Aufgabenstellung 1.
Gib aus dem Seitenauszug die Stelle von „schön abtrocknen lassen“ bis „daas nicht geeignet!“ wörtlich wieder, Anfang und Ende mitgerechnet.
Aufgabenstellung 2.
Stimmen diese Aussagen mit dem Seitenauszug überein? Antworte jeweils mit Ja oder Nein und zitiere die entscheidenden Worte.
(a) Bellyboatangler rät davon ab, Heißkleber zu benutzen.
(b) Laut marioschreiber lag den Watschuhen ein Kleber bei.
(c) fly-martin bezeichnet den Neoprenkleber aus dem Tauchshop als günstig.

== Seitenauszug ==

# Filzsohle kleben...



## marioschreiber (24. November 2002)

Mir ist heute die Filzsohle vom Watschuh abgegangen, womit klebe ich sie am besten wieder an?


----------



## Ace (24. November 2002)

hm gute Frage hatten wir hier schonmal irgendwo, wüsst ich aber auch gern...ich würd 2-K Kleber aus der Autoindustrie nehmen hält auch im Wasser was bei Wathhosen ja ziemlich wichtig sein soll :q 
aber ausprobiert hab ichs noch nie


----------



## Bellyboatangler (24. November 2002)

schön abtrocknen lassen und dann mit Aquasure . Hält dann bombenfest. Hatte auch mal das Problem. Angeblich sollte es mit wasserfesten Leim halten, hielt aber nicht. Aquasure hält bis heute! Ansonsten mit Sekundenkleber!


----------



## Bellyboatangler (25. November 2002)

Würde auf keinen Fall Heißkleber benutzen. Ist nicht elastisch und bricht bei Belastung. Kannst nur an starren Punkten benutzen. Für Sohlen ist daas nicht geeignet!


----------



## marioschreiber (25. November 2002)

Heißkleber ist zu steif, vorallem wenn man in der kalten Ostsee steht.
Was ist mit &quot;Pattex-Kraftkleber&quot;?


----------



## Andreas Michael (25. November 2002)

@ Mario

Hmmmm Patex hält zwar aber was machst Du wenn Du die Sohle mal auswechseln willst dann bekommste die Reste nicht mehr runter ich würde wohl den Kleber nehmen den Du mit der Wathose dazu bekommen hast um sie zu Flicken denke doch das der dafür gut sein muss oder??????


----------



## marioschreiber (25. November 2002)

Es sind seperate Watschuhe, da war kein Kleber bei.


----------



## Andreas Michael (25. November 2002)

@ Mario

Ups das kommt dabei raus wenn man nicht richtig liest sorry!!!  Aber das was Bellyboot geschrieben hat glaube der heisst so Aqua...... der ist extra für solche sachen.


----------



## fly-martin (30. November 2002)

Hallo

Das Beste ist Neoprenkleber aus dem Tauchshop ( Aquasure - wie Bellyman schon sagte ). Dieser Kleber ist allerdings recht teuer, man kann ihn aber auch z.B. für Leder nehmen.


----------

===
== Datensatzeinträge ==

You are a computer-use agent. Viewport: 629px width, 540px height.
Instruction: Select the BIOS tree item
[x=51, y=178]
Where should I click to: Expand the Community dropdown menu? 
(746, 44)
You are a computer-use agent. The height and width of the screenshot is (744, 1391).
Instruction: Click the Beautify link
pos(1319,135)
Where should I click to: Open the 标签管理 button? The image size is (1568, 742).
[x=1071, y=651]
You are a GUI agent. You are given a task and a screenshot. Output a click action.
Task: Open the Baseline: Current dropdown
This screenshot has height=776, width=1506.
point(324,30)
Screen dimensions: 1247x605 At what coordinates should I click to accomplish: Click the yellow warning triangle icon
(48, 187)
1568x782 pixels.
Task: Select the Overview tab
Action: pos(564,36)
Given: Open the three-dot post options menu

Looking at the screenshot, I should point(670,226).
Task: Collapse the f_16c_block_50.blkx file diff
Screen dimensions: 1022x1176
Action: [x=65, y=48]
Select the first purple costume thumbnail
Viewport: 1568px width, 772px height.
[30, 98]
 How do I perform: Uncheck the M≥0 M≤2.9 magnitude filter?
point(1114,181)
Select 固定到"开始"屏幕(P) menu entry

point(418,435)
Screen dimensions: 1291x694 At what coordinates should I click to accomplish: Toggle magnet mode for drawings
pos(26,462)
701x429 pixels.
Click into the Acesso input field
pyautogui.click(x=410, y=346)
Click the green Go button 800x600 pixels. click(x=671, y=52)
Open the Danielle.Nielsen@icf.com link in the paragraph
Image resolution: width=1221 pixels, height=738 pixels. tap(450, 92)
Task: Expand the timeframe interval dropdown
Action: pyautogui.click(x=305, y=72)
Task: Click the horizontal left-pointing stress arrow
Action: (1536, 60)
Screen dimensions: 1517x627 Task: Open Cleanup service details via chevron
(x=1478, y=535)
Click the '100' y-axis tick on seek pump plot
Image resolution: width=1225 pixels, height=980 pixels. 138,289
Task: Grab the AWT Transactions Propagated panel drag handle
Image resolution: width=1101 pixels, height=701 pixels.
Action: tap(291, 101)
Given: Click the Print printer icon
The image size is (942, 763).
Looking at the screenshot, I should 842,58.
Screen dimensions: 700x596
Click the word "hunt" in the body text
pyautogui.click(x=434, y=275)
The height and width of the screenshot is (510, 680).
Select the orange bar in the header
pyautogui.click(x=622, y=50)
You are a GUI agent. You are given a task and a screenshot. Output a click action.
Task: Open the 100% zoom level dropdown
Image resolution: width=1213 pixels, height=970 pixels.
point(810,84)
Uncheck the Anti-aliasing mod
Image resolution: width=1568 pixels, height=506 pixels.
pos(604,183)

===

Lösung 1.
schön abtrocknen lassen und dann mit Aquasure . Hält dann bombenfest. Hatte auch mal das Problem. Angeblich sollte es mit wasserfesten Leim halten, hielt aber nicht. Aquasure hält bis heute! Ansonsten mit Sekundenkleber!


----------



## Bellyboatangler (25. November 2002)

Würde auf keinen Fall Heißkleber benutzen. Ist nicht elastisch und bricht bei Belastung. Kannst nur an starren Punkten benutzen. Für Sohlen ist daas nicht geeignet!

Lösung 2.
(a) Ja: „Würde auf keinen Fall Heißkleber benutzen.“
(b) Nein: „Es sind seperate Watschuhe, da war kein Kleber bei.“
(c) Nein: „Dieser Kleber ist allerdings recht teuer“